Trump’s own participation in the selection process varies based on the court. For the Supreme Court opening, he personally interviewed four candidates, making his final decision after meeting each of them once. For circuit and district judges, the President signs off on the final decision after the interview and vetting process is complete. But Trump and his team are in sync on what they want in a nominee: judges who are originalists and textualists, meaning they interpret laws based on what they say is the original intent of the Constitution’s framers and based purely on the text, without considering shifting social values or paying much heed to legislative history. They also want judges who worry about regulations and what they see as the increasing power of unelected bureaucrats, a phenomenon McGahn calls the administrative state.

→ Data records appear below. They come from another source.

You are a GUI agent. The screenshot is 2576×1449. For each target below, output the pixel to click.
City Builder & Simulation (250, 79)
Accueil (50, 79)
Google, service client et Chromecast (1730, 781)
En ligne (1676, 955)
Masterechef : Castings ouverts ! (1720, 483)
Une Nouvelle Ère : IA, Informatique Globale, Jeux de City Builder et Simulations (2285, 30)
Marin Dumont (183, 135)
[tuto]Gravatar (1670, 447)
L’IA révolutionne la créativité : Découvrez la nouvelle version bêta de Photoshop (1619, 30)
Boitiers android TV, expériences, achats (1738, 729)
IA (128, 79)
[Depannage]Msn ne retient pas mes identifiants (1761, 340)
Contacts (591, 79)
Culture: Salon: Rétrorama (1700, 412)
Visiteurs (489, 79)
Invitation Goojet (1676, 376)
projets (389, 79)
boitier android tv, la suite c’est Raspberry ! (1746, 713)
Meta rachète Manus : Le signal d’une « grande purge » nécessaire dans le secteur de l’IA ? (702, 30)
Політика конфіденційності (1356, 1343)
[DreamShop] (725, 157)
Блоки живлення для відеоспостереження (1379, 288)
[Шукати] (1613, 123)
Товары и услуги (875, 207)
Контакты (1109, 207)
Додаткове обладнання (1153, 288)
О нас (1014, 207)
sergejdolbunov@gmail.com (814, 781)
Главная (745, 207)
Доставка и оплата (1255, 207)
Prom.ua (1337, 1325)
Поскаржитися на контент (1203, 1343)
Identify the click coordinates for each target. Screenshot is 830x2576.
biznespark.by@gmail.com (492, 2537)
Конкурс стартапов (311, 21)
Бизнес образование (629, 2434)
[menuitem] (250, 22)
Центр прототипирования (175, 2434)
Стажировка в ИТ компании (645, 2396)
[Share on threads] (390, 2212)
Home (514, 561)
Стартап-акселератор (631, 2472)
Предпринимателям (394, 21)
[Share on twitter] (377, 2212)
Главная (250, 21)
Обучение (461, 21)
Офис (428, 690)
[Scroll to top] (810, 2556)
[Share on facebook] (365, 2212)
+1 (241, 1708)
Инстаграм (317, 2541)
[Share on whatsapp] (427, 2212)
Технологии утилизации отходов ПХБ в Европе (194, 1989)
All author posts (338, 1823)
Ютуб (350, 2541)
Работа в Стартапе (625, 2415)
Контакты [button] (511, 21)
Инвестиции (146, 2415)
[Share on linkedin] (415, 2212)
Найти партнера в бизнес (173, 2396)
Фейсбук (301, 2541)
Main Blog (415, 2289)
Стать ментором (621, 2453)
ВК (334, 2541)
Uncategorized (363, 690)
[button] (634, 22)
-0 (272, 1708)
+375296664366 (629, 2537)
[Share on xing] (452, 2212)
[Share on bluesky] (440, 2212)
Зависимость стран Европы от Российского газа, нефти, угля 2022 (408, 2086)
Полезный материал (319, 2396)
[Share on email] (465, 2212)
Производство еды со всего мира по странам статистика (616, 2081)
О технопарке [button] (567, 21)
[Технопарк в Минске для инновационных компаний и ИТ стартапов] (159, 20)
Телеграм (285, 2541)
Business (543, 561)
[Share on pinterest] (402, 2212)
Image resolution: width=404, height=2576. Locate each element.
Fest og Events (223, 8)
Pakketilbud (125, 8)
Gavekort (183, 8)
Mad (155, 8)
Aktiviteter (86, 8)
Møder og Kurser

Some of Trump’s picks have a history of inflammatory statements or decisions that might have been disqualifying under the vetting procedures used by previous Republican Administrations, according to Nan Aron, head of the liberal group Alliance for Justice. “The standards are so much lower now,” she says. In fact, provocation is part of the point. In one of his rare public appearances–a speech before the Federalist Society in November at Washington’s Mayflower Hotel–McGahn joked that his team would work with two lists of potential nominees. The first list contains “mainstream” and “pragmatic folks.” The second list, he said, includes judges who are “too hot for prime time … The kind of people that make some people nervous.”
“The first list we’re going to throw in the trash,” McGahn said to laughter and applause. “The second list, that’s the one we’re going to put before the U.S. Senate, because I know leader McConnell is going to get it done.”